▸ **EXERCISE**: Nothing but the lines below from the one that contains "Viewport: 1568px width, 782px height." through the one that contains "the 报表 reports" should be retyped, exactly and including both ends. Do not include pictures.

▸ **DATASET RECORDS**:
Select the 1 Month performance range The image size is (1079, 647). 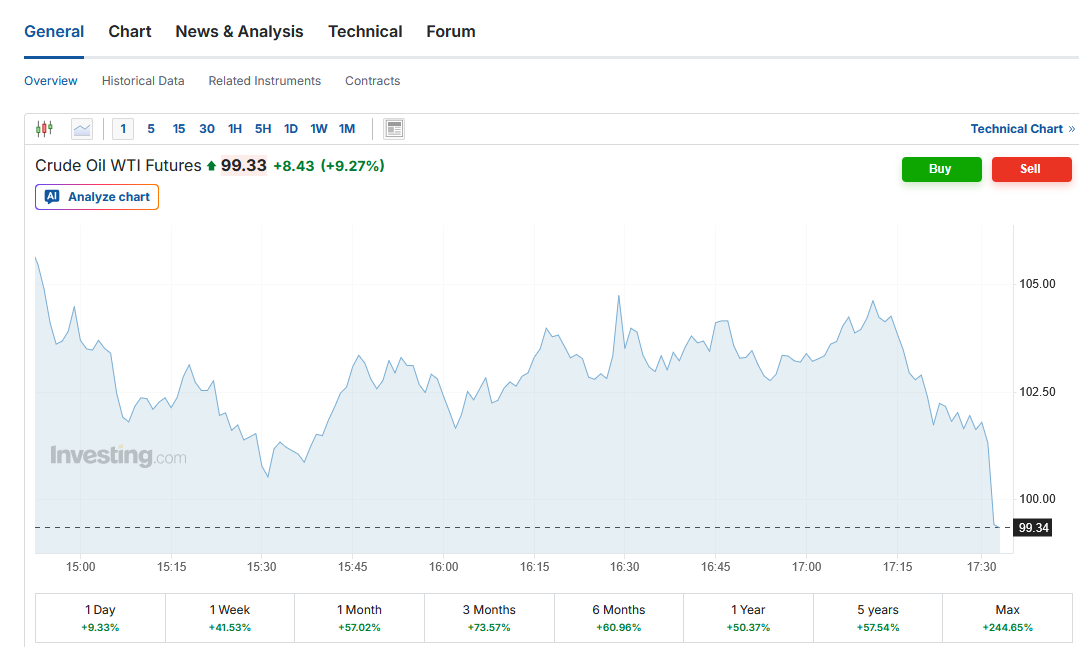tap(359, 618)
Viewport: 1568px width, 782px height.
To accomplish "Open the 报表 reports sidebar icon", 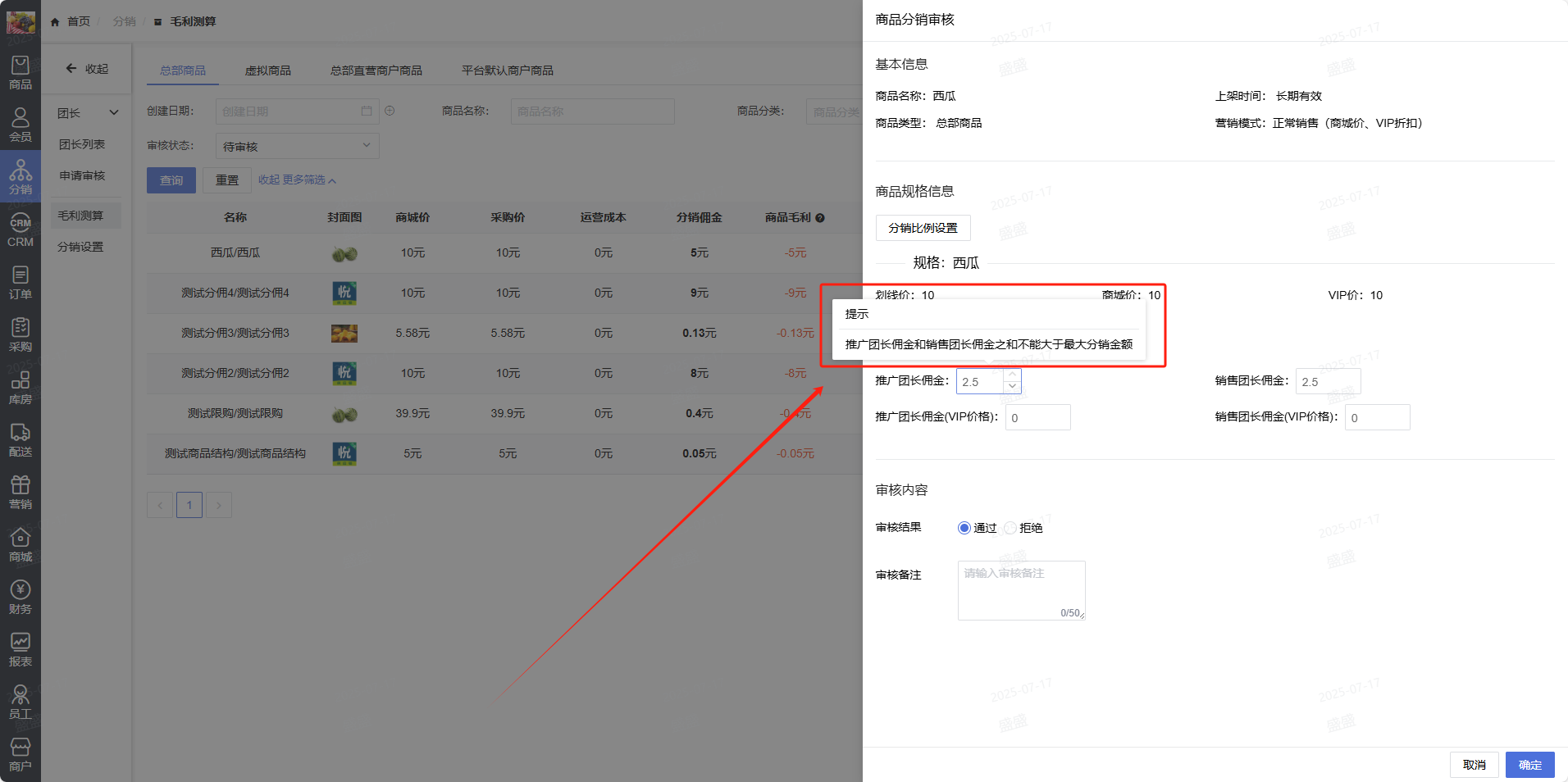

* * *

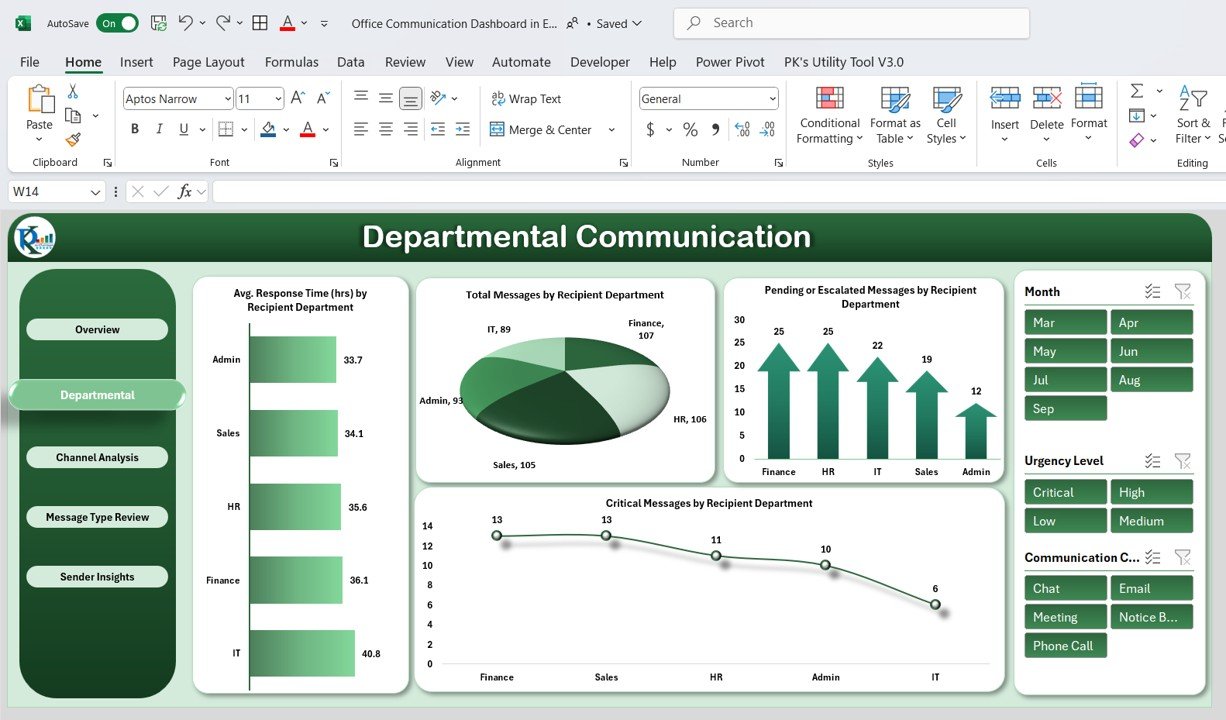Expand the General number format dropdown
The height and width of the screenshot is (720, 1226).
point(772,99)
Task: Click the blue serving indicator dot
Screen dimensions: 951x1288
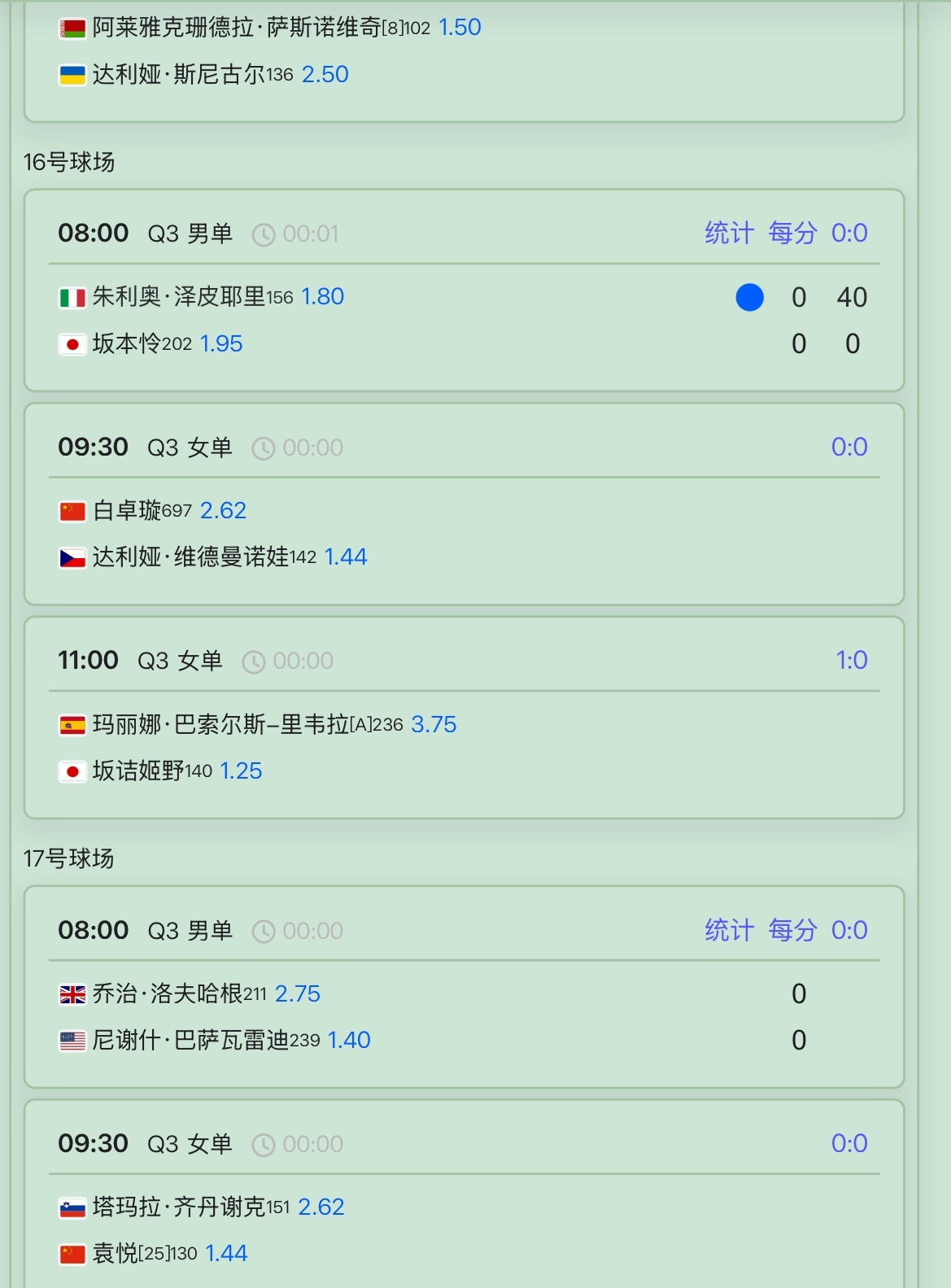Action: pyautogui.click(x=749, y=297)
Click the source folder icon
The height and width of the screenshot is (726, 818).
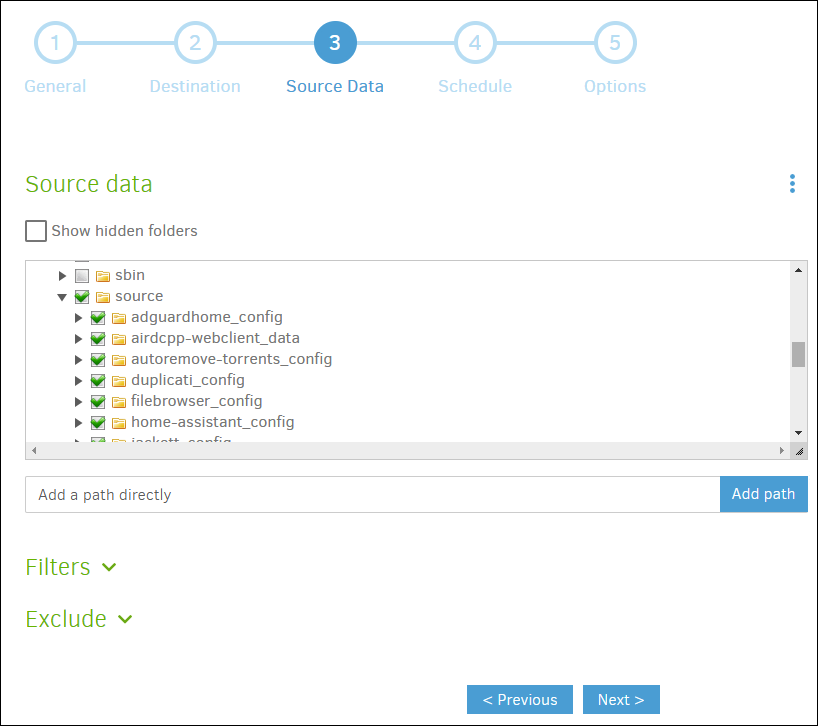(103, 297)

▸ **RESPONSE AREA**:
Viewport: 1568px width, 782px height.
To accomplish "Open the 报表 reports sidebar icon", 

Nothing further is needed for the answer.